Milano, il Salone del mobile senza rivali

Ogni anno, in primavera, Milano diventa per una settimana la capitale mondiale del mobile. Merito del Salone internazionale, che dal 18 al 23 aprile, aprirà ancora una volta i battenti nel nuovo polo fieristico di Rho-Pero, per celebrare la 46ma edizione. E se all’inaugurazione manca ancora qualche mese, la rincorsa di Cosmit (la società, controllata al 93% da Federlegno-Arredo, che fin dal 1961 organizza il Salone) è già cominciata da tempo. Anche perché l’edizione 2007 è chiamata a confermare, e magari a incrementare, i numeri da record dello scorso anno: 2.578 espositori, distribuiti su quasi 230mila metri quadrati, oltre 220mila visitatori provenienti da 146 Paesi e una risonanza mediatica globale, garantita dai 4mila giornalisti accreditati, la metà dei quali stranieri.
L’ottimismo in casa Cosmit non manca, visti anche i confortanti segnali di ripresa fatti registrare dal settore arredo nel 2006. Così come non manca la consapevolezza del ruolo trainante esercitato dal Salone sull’intero comparto: «Se non ci fosse stato il Salone, l’industria italiana del mobile si sarebbe sicuramente affermata nel mondo, ma in tempi più lunghi e con maggiore difficoltà - rileva Rosario Messina, presidente di Cosmit -: la rassegna si è rivelata un formidabile motore di promozione del made in Italy, attira visitatori da ogni parte del mondo e negli ultimi anni ha definitivamente vinto la sfida con Colonia, accreditandosi come manifestazione leader a livello internazionale».

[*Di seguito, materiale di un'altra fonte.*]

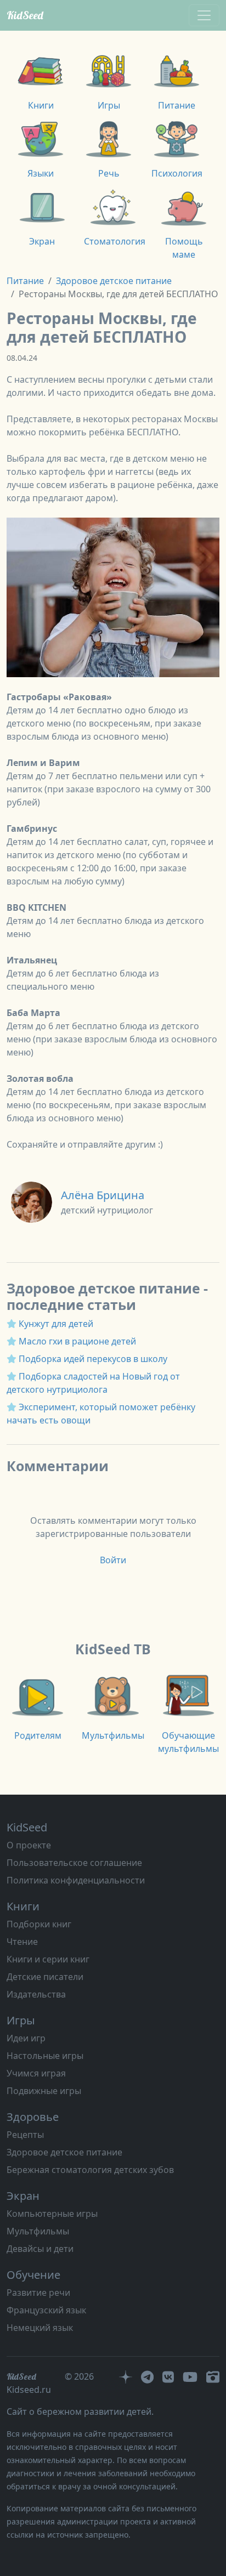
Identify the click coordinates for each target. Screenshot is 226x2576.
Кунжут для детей (56, 1324)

In realtà, per definire l’appuntamento milanese di primavera, più che di «Salone» è corretto parlare di «Saloni»: un insieme di manifestazioni che vanno a coprire l’intero sistema casa-arredo. Al capostipite Salone internazionale del mobile, infatti, si affiancano il Salone internazionale del Complemento d’arredo e il SaloneSatellite riservato ai giovani designer, che proprio quest’anno festeggia il decennale. A questi vanno poi aggiunti gli appuntamenti biennali di Eurocucina, Eimu (dedicato all’ufficio), Salone del Bagno ed Euroluce. Su quest’ultima rassegna, alla 24ª edizione, gli organizzatori puntano con particolare convinzione per il 2007: «Sarà la fiera globale del sistema luce - osserva Messina -: dalle sorgenti luminose al domestico, dall’illuminotecnico allo stradale. Tutte le anime saranno rappresentate, per un totale di 500 aziende che esporranno su 50mila metri quadrati». Ciliegina sulla torta, i due prestigiosi eventi collaterali attualmente allo studio, che si spingeranno al di fuori dell’area della Fiera per coinvolgere con la luce l’intera città. A ribadire lo stretto legame che unisce il Salone a Milano: «Lavoriamo in sinergia con il Comune per fare di Milano non solo la capitale del design, ma la capitale mondiale nell’organizzazione di eventi», conclude Messina.
E d’altronde, il barometro dei rapporti tra Cosmit e l’attuale amministrazione volge decisamente al bello. Ne è prova l’attestato di benemerenza civica conferito al Salone del mobile dal sindaco Letizia Moratti lo scorso 7 dicembre, durante la cerimonia per l’assegnazione dell’Ambrogino d’oro.